Sitinjausumbarnews.com - Sekretaris Persatuan Penulis Indonesia (Satupena) Provinsi Sumatera Barat Armaidi Tanjung kembali meluncurkan bukunya. Kali ini berjudul “Tragedi Kanso, Trauma Etnisitas Cina di Pariaman 1945”, berlangsung di Sekretariat Satupena Sumbar Jalan Cinduamato No. 13 Padang, Senen (23/1/2023).
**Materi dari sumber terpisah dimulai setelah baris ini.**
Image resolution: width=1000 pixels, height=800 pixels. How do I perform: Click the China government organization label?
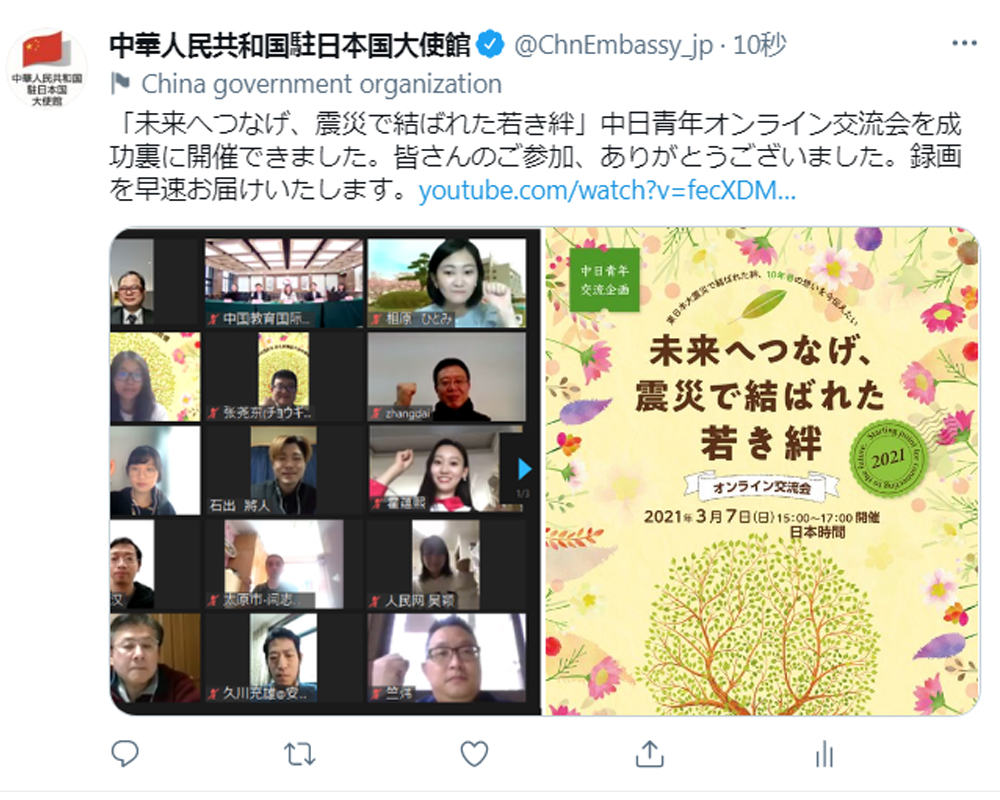(321, 84)
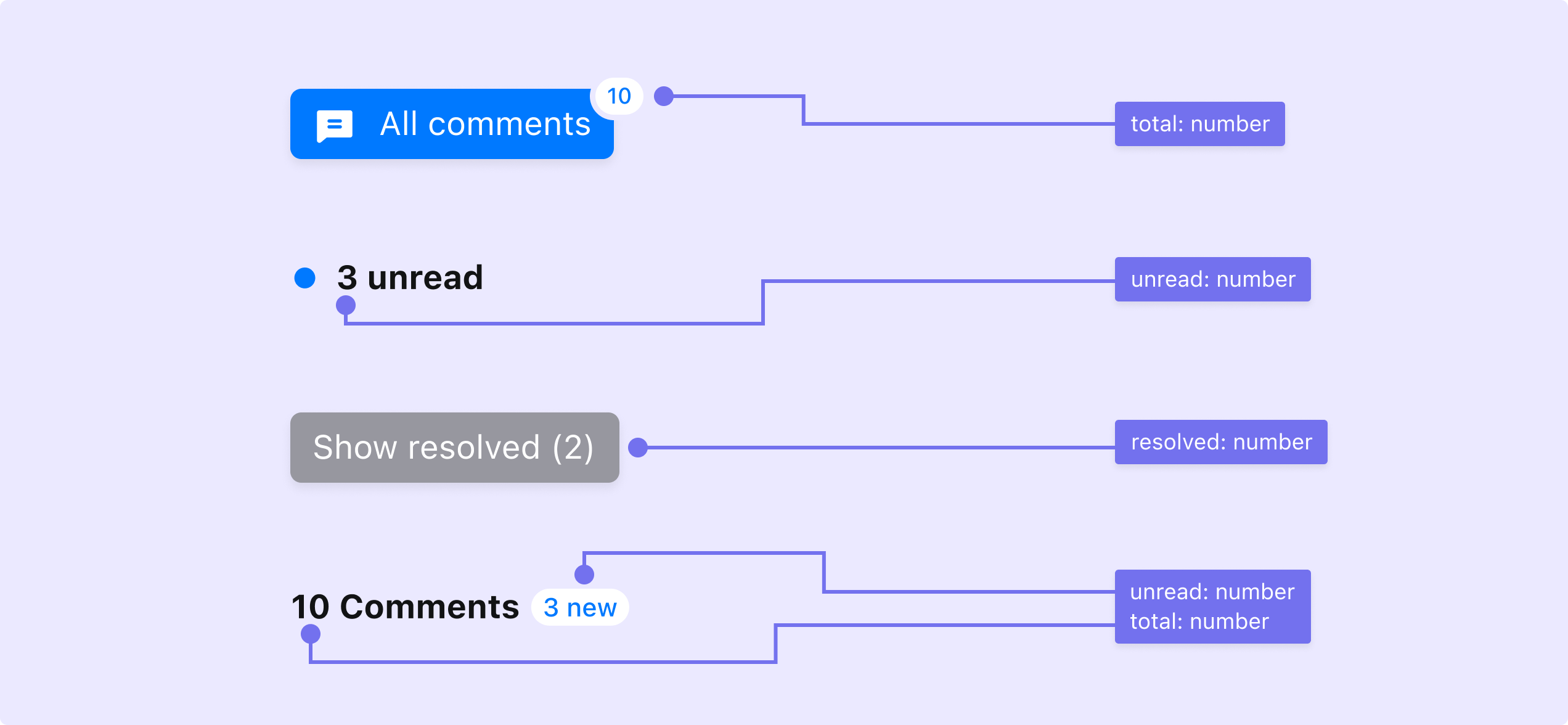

Menurut Armaidi , buku ini menguraikan
peristiwa kanso yang pernah terjadi di Pariaman saat peralihan kekuasan
pemerintahan Jepang kepada pemerintahan Republik Indonesia yang baru
dimerdekakan tahun 1945. Peristiwa kanso yang dilakukan pejuang-pejuang yang
mendukung penuh kemerdekaan Negara Kesatuan Republik Indonesia terhadap oknum
warga keturunan Cina yang menjadi
mata-mata Jepang.
“Beberapa tahun belakangan ini sudah
mulai ada tulisan yang menyebutkan peristiwa itu terjadi tahun 1944. Padahal
dari kronologis peristiwa kanso, peristiwa tersebut terjadi tahun 1945 seusai
menyerahnya Jepang terhadap Sekutu yang disusul dengan proklamasi kemerdekaan
Republik Indonesia oleh Soekarno dan Mohammad Hatta,” kata Armaidi yang juga
menulis buku, Kota Pariaman Dulu, Kini
dan Masa Depan ini.
Buku setebal 192
halaman diterbitkan Pustaka Artaz dengan pengantar dari Dr.
Hasanuddin, M. Si. Datuk Tan Patih, dosen Universitas Andalas Padang. “Buku ini sangat penting dalam fenomena relasional
antar etnik di Indonesia akhir-akhir ini. Sebab, dalam sejarah panjang
keindonesiaan, mulai dari perjuangan pengusiran penjajah sampai merdeka dan
melalui masa-masa sulit pengisian kemerdekaan yang hingga hari ini masih
dipertanyakan apakah sudah berhasil atau tidak, slogan bhinneka tunggal ika
masih tetap diuji,” kata Hasanuddin.
Dikatakan Hasanuddin, sebagai sebuah tragedi
dalam masa revolusi fisik, apalagi didasari oleh tindakan pengkhianatan,
sebagai mata-mata musuh, jelas “tragedi kanso” itu sulit untuk dikatakan
sebagai tindakan intoleran terhadap kelompok etnis Cina di Pariaman.
Pengkhianatan yang dilakukan oleh oknum dari komunitas Cina saat itu telah
menimbulkan banyak korban di pihak pejuang pribumi. “Akibatnya, upaya pejuang
Republik untuk memperkuat diri dalam mempertahankan kemerdekaan dari penjajahan
yang hendak berkuasa kembali (Belanda) mengalami hambatan sangat berarti,”
tulis Hasanuddin.
Hasanudin merekomendasikan
buku ini dibaca tuntas. Terlepas dari berbagai kelemahan yang ada, buku ini
telah menghadirkan petaan histori, dudukkan posisi, dan tatapan masa depan
multikultual di Kota Pariaman, Minangkabau, dan Indonesia pada umumnya yang
harmoni.
“Kebinekaan atau multikulturalisme adalah ibarat sebuah
mozaik atau taman bunga yang asri, kebermaknaannya bukan pada kesewarnaan tapi
justru pada realitas warna-warni. Implikasinya, dalam keniscayaan toleransi
demi tatanan yang harmoni, keseragaman tidak dikehendaki, dan dinamika sosio
kultural kebinekatunggalikaan justru pada pemertahanan perbedaan dengan
penguatan jati diri,” tulis Hasan.
"Saya menyambut baik buku Tragedi Kanso ini. Agar
kita bisa mengungkap sejarah, apa betul etnik Cina ditolak di Pariaman? Baik juga buku ini
dibaca para guru sejarah untuk mengajarkan ke muridnya hingga mengubah persepsi
orang tentang Minangkabau terutama Pariaman," tutur Ketua DPD Satupena
Sumatera Barat Sastri Bakry menambahkan.